* _Stored data entries_:
════

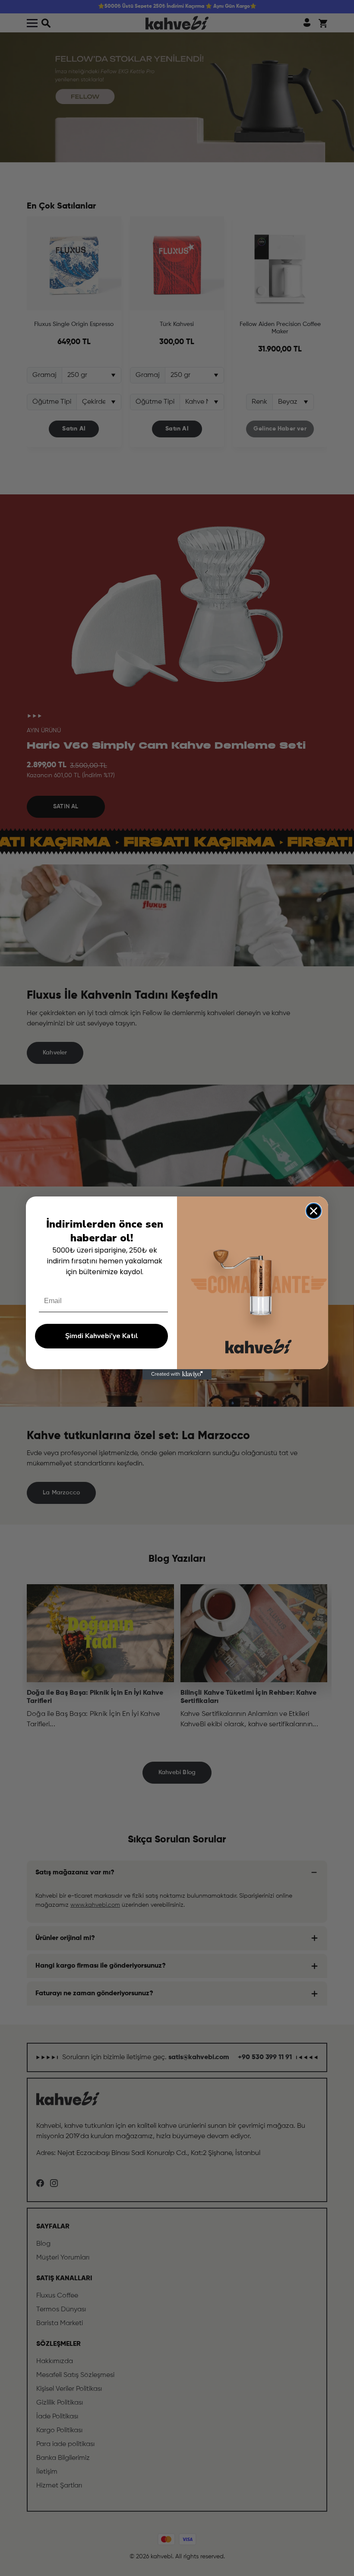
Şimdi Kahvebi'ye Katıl (101, 1336)
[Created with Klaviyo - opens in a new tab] (177, 1374)
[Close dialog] (313, 1210)
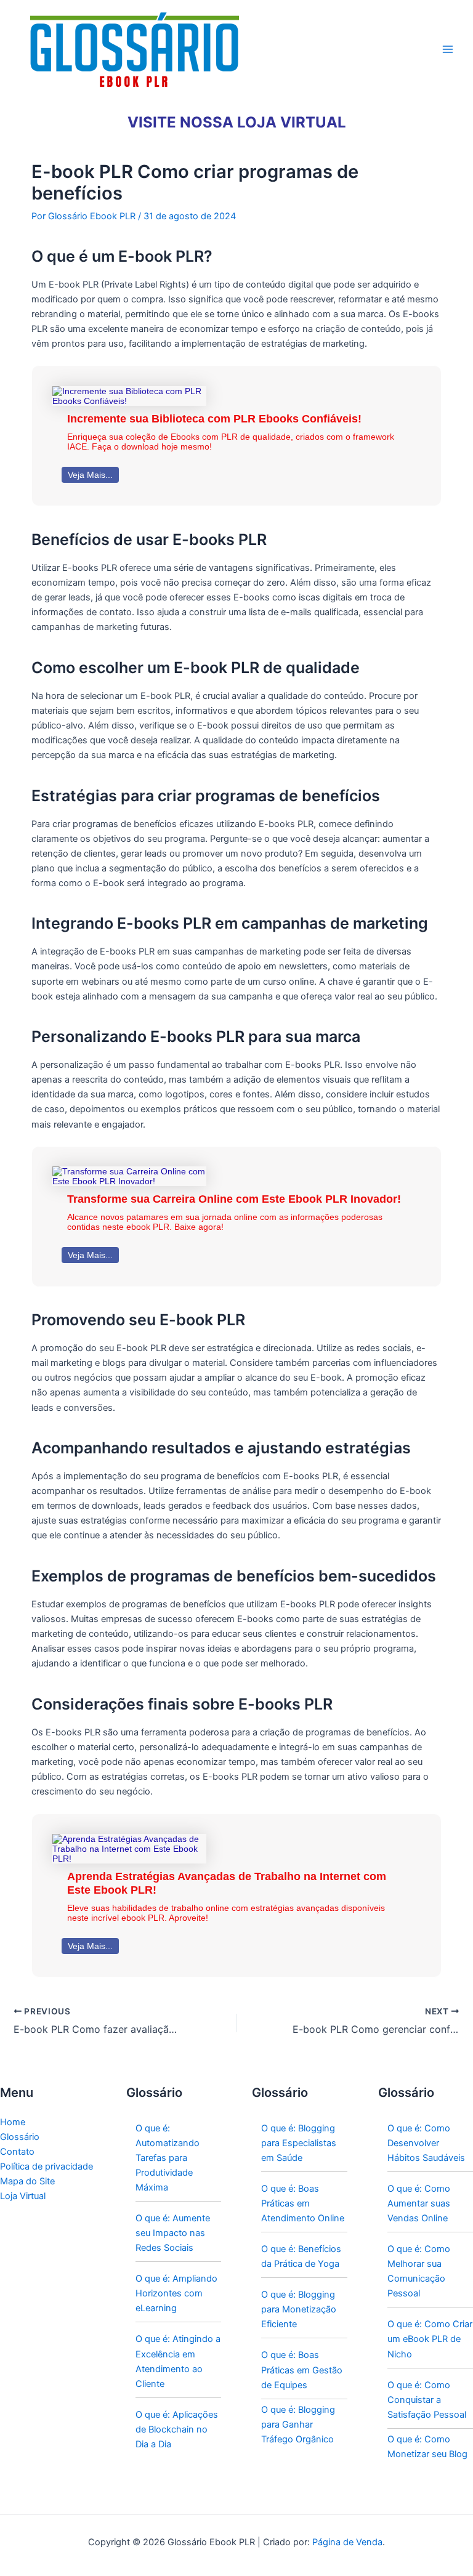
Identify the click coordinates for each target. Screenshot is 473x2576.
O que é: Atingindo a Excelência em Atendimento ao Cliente (177, 2361)
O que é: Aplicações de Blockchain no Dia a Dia (176, 2429)
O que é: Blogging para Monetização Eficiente (298, 2309)
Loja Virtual (23, 2196)
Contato (17, 2151)
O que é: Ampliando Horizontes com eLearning (176, 2293)
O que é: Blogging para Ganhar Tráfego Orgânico (298, 2424)
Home (12, 2122)
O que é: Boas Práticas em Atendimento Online (302, 2203)
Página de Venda (347, 2542)
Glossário (19, 2136)
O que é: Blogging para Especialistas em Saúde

════

* _TASK DESCRIPTION_: Every line above should be output exactly, except for the pictures.

* _TASK RESULT_:
Şimdi Kahvebi'ye Katıl (101, 1336)
[Created with Klaviyo - opens in a new tab] (177, 1374)
[Close dialog] (313, 1210)
Identify the click coordinates for each target. Screenshot is 473x2576.
O que é: Atingindo a Excelência em Atendimento ao Cliente (177, 2361)
O que é: Aplicações de Blockchain no Dia a Dia (176, 2429)
O que é: Blogging para Monetização Eficiente (298, 2309)
Loja Virtual (23, 2196)
Contato (17, 2151)
O que é: Ampliando Horizontes com eLearning (176, 2293)
O que é: Blogging para Ganhar Tráfego Orgânico (298, 2424)
Home (12, 2122)
O que é: Boas Práticas em Atendimento Online (302, 2203)
Página de Venda (347, 2542)
Glossário (19, 2136)
O que é: Blogging para Especialistas em Saúde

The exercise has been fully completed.